When the energy of the particle $E$ is smaller than $V_0$ The general solution is $$\phi_E(x) = \begin{cases} Ae^{ikx}+B^{-ikx}, \text{ $$x<0$$ }\\ Ce^{-\alpha x} + De^{\alpha x}, \text{ $$x>0$$ } \end{cases}$$ where $$k = \frac{\sqrt{2mE}}{\hbar}$$ and $$\alpha = \frac{\sqrt{2m(V_0 - E)}}{\hbar}$$ Let it be scattering from left to right, so $D = 0$ $$\phi_E(x) = \begin{cases} Ae^{ikx}+B^{-ikx}, \text{ $$x<0$$ }\\ Ce^{\alpha x}, \text{ $$x>0$$ } \end{cases}$$ $\phi_E$ and $\phi_E'$ are continuous at $x=0$, so $$\begin{cases} A + B = C \\ ikA - ikB = -\alpha C \end{cases}$$ So, $$B = \frac{ik + \alpha}{ik -\alpha}A = \frac{k -i\alpha}{k + i\alpha}A$$ and $$C = \frac{2ik}{ik - \alpha}A = \frac{2k}{k+i\alpha}A$$ Define $$t \equiv \frac{B}{A} = \frac{k -i\alpha}{k + i\alpha}A$$ and $$r \equiv \frac{C}{A} = \frac{2k}{k+i\alpha}A$$ to illustrate the ratio of the amplitude of the transmitted and reflected wave to the incident wave.
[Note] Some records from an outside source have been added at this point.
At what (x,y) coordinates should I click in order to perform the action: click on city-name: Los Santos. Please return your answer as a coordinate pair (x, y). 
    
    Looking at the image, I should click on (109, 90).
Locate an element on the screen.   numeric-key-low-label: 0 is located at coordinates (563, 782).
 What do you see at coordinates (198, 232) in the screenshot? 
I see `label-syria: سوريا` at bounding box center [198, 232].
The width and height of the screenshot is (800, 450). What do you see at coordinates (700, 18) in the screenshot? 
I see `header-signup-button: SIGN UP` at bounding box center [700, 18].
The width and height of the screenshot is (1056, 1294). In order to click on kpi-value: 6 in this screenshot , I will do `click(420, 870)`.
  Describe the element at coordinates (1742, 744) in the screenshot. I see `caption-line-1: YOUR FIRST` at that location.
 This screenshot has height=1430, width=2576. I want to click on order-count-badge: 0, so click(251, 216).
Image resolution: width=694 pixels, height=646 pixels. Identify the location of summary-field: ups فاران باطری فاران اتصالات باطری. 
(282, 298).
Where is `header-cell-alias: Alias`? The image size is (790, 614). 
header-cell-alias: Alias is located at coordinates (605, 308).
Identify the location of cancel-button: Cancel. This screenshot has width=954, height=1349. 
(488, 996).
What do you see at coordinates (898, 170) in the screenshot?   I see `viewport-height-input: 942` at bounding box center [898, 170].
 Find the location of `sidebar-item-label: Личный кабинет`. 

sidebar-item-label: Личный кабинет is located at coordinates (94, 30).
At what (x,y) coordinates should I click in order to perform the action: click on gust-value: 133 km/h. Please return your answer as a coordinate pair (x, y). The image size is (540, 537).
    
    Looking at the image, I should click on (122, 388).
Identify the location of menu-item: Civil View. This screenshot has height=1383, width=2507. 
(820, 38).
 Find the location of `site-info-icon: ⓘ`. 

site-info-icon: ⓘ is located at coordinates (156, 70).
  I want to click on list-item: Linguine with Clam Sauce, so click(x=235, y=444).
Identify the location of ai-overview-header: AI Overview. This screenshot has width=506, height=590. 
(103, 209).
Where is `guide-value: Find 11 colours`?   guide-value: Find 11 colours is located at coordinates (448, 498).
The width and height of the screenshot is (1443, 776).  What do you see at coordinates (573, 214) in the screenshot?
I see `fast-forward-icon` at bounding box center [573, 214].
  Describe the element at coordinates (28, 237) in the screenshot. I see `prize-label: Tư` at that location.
The transmission probability is $$T = \frac{|J_C|}{|J_A|} = \frac{|C|^2\frac{\alpha}{m}}{|A|^2\frac{k}{m}} = |t|^2\frac{\alpha}{k} = \frac{4\alpha k}{(k+\alpha)^2}$$ and the reflection probability is $$R = \frac{|J_B|}{|J_A|} = \frac{|B|^2\frac{k}{m}}{|A|^2\frac{k}{m}} = |r|^2 = \left(\frac{k - \alpha}{k + \alpha}\right)$$ Similarly for $E > V_0$.